最近のテレビドラマは警察や医療関係のものが多い。医療ものでは医療界の常識を外れたスーパードクターと新技術、時には未来の技術も登場し、快適な展開で進む。警察ものは内部の権力争いを中心に展開する一方で、こちらも警察というイメージ外れのデカさんが難問を推理して事件解決を見せる。
抱いている警察や医療の現場とは異なるが、防犯カメラ、スマホ、パソコン、鑑識と手際よく進む。そんなドラマを見ると思い出す。1964年の東京五輪大会開会式の少し後だった。23時までの勤務を終えバスを降り、右側を歩いて帰宅中、後方から来た自動二輪車にはねられた。加害車は逃走したが、記憶していたナンバーと転倒時に折損したスッテップを事故現場で警察に伝えた。

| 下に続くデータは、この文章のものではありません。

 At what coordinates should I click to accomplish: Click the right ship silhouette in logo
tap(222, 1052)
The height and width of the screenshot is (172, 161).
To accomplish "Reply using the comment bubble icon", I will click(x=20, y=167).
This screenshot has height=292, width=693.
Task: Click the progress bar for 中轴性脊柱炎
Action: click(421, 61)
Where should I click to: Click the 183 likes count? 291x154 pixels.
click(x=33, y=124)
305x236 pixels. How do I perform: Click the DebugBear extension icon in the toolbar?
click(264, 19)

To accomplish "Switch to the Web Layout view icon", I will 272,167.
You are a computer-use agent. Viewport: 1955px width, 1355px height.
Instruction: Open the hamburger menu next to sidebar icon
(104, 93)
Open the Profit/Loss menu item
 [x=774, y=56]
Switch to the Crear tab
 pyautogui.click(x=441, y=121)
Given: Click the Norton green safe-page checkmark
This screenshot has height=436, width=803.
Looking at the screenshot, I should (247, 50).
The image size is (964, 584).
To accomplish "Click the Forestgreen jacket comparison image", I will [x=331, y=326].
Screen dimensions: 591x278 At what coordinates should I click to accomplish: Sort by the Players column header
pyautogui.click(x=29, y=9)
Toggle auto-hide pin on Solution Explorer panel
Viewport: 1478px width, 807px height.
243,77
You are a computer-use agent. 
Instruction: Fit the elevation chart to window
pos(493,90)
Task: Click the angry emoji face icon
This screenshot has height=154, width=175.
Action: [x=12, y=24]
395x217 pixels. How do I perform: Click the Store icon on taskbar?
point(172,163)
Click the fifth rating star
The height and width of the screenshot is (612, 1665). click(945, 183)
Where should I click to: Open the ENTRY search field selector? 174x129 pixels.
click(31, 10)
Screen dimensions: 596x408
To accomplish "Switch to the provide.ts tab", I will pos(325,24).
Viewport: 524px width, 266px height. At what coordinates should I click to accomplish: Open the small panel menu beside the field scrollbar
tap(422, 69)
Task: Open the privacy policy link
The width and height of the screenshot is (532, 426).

手当を受け帰宅して就寝したのは深夜になっていた。今でもはっきり記憶しているが午前4時に若い制服警察官が来宅。ひき逃げ犯の逮捕状請求のため改めての事情聴取だった。犯行を否認しているので急ぎ手続きと聞いた。聴取中、母が湯呑でお茶を出した。「有難うございます。私は勤務中ですので」と聴取を続けた。早朝の来宅を詫び、結局湯呑には手をつけないで帰署した。
警察はひき逃げした二輪車を深夜に割り出した。ステップの折損跡はぴたりと一致したが否認したという。私にすれば数時間の早業に思える。1年延期の東京五輪開会式が近づき、ドラマのコーヒーなどうまそうにご馳走になるシーンと見比べている。時代は違うが、元警察官の知人が「お茶一杯が命取り」という経験談を思い出す。